I put this salsa recipe on this blog post a couple years back and I find myself going back to it enough that I thought it deserved it’s own post so others could enjoy it.
Ok, I lied a little. I’m posting it here so when I go and search for it I can find it a little easier. But if by any means it helps you and it tastes friggin’ fantastic then lucky you!
My disclaimer is that this is not my own creation at all. Not even gonna try to take any credit for it. My friend Julie gave it to me. She got it from one of her friends.
So here is this awesome salsa recipe that can be tinkered with to taste. Pretty much everything on here is to taste.

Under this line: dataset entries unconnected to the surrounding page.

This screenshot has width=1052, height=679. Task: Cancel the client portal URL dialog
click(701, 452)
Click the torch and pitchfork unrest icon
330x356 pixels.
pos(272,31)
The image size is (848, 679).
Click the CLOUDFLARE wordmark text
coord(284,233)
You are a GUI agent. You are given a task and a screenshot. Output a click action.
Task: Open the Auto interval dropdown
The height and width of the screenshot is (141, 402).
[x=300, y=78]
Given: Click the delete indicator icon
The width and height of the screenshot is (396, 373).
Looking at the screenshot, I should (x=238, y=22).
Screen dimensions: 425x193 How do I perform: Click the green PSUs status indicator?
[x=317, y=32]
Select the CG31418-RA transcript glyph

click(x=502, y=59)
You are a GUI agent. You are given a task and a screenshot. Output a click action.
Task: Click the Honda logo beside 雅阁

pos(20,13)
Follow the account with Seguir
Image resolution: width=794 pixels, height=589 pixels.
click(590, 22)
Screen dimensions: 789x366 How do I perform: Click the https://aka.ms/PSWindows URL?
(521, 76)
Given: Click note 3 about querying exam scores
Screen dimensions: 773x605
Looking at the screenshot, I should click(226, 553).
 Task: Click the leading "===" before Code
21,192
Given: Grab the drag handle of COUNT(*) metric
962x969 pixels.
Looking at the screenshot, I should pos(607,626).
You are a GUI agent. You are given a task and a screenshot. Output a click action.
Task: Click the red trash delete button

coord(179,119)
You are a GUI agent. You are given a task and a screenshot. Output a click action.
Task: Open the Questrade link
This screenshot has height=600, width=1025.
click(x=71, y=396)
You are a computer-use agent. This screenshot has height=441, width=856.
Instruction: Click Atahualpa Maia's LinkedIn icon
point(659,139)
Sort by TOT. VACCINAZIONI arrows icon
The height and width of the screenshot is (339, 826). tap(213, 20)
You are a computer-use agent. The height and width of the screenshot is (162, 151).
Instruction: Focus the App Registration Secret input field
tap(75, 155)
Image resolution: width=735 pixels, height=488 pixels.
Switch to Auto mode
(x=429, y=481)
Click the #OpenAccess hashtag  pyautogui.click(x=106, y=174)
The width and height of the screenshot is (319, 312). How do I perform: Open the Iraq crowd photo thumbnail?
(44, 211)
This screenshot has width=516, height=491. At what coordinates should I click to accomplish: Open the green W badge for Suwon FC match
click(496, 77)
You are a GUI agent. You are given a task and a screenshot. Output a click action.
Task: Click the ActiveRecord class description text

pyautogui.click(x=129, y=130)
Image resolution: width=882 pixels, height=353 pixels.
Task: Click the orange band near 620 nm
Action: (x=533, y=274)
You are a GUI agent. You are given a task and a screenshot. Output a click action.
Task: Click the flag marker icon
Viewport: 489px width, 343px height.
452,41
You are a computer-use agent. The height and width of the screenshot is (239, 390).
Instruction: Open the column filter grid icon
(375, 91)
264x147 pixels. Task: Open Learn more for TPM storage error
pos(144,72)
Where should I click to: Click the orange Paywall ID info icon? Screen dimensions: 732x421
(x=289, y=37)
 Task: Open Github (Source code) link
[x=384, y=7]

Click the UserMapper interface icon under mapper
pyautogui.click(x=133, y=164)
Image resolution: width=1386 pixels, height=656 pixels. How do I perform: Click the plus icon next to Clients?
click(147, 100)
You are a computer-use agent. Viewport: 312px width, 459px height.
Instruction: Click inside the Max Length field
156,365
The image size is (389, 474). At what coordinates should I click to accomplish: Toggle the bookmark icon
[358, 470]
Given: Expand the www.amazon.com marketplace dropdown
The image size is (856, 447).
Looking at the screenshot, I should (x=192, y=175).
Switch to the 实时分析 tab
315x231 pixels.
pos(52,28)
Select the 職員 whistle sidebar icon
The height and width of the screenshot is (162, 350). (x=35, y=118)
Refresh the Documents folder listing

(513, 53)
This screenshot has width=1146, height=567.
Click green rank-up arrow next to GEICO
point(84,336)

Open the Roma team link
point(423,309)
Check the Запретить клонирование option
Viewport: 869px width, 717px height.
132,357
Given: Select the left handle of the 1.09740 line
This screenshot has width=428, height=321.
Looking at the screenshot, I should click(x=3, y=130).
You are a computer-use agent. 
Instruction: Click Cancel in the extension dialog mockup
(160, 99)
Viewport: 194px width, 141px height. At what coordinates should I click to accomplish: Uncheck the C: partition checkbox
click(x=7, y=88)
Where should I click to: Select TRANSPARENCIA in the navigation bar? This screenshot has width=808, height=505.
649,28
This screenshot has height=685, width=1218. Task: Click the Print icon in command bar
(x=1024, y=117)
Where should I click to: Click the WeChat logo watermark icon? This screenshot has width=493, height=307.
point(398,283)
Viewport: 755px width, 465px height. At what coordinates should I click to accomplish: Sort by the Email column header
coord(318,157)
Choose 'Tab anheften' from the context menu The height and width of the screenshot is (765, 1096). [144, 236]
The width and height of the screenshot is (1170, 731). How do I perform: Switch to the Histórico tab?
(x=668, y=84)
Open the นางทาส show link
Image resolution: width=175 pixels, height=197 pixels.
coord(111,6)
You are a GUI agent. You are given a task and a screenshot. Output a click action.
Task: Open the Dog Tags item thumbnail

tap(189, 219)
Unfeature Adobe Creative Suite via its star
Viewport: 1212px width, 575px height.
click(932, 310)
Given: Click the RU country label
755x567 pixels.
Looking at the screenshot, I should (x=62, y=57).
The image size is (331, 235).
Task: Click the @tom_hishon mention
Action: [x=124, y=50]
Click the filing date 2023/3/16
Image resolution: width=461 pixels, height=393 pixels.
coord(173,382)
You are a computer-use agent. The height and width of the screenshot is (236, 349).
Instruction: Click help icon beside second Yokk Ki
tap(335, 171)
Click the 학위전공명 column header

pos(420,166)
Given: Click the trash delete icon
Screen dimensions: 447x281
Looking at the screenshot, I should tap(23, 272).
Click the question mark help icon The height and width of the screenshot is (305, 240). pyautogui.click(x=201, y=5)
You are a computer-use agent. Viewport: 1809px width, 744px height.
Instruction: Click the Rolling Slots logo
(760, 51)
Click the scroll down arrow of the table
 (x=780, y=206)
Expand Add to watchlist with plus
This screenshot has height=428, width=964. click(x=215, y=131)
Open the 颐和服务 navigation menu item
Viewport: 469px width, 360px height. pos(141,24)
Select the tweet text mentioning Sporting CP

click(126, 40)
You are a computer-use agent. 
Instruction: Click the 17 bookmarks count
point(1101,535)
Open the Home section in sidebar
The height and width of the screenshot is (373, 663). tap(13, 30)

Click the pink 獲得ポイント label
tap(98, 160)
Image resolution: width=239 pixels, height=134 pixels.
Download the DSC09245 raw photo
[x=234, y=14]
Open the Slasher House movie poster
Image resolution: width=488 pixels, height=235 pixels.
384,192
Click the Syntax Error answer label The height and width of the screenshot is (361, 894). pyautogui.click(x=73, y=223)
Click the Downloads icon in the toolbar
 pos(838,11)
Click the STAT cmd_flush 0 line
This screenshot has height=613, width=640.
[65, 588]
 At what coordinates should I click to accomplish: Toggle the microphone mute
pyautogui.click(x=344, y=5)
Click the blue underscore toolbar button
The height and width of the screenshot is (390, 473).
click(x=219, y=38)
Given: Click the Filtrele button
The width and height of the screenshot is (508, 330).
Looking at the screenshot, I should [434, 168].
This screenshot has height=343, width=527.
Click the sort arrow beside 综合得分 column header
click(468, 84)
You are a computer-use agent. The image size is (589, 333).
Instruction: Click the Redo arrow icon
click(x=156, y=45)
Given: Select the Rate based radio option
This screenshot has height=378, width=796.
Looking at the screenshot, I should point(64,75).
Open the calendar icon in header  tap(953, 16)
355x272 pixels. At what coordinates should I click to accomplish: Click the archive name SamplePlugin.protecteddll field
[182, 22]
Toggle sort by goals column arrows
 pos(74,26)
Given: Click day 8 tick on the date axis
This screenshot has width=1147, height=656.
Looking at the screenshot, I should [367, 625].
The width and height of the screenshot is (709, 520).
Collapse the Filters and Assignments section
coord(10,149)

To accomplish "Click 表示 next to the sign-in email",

Huge Tip (that’s what she said):
Quality of ingredients DO matter. You buy crap ingredients you get crap salsa.
Another tip: Tinkering with the amounts of ingredients will yield different flavors and levels of spiciness.
- Canned fire roasted tomatos
- Lime juice to taste
- Salt & pepper to taste
- raw onion cut into quarters
- jalapeno, half of ribs and seeds removed, or however hot you want it – keep that amount of seeds in. Today I used a HUGE jalapeno, removed 3/4 of the seeds – I wanted my kids to enjoy it.
- cumin & chili powder to taste (I never measure anything, I just dump to my little heart’s content, but probably at least a tsp of each – maybe a little less chili powder)
- Any other random spices that might tickle your fancy – coriander seeds, chipotle chili powder, I’ve even used smoked paprika before
- cilantro to taste.
Dump it all in the blend-tec (or vitamix or if you’re po’, the boring food processor) and pulse to desired consistency. I think that the hardest part is washing the cilantro. Damn pain in the ass, that is. (Valerie’s side note: I think she buys naughty cilantro since hers seemed to be dirty. Side note to the side note: I usually fill a large container full of water and submerge the cilantro and shake it out underwater to clean it.)
Or another variation I sometimes do is to cook out the onion, jalapeno and garlic in a tiny bit of olive oil, add all the other ingredients, except for the cilantro, let it all simmer together for awhile (plus a tiny spoonful of sugar) and then add the cilantro when you take it off the heat – puree it with the immersion blender right there in the pot and serve warm. I call that “winter salsa” – more so b/c of the canned tomatoes, but it makes sense to serve it warm in the winter. I did that more often before I broke my immersion blender – now it is hard to puree with my make-believe immersion blender.(Valerie’s side note: how in the hell does one break their immersion blender???)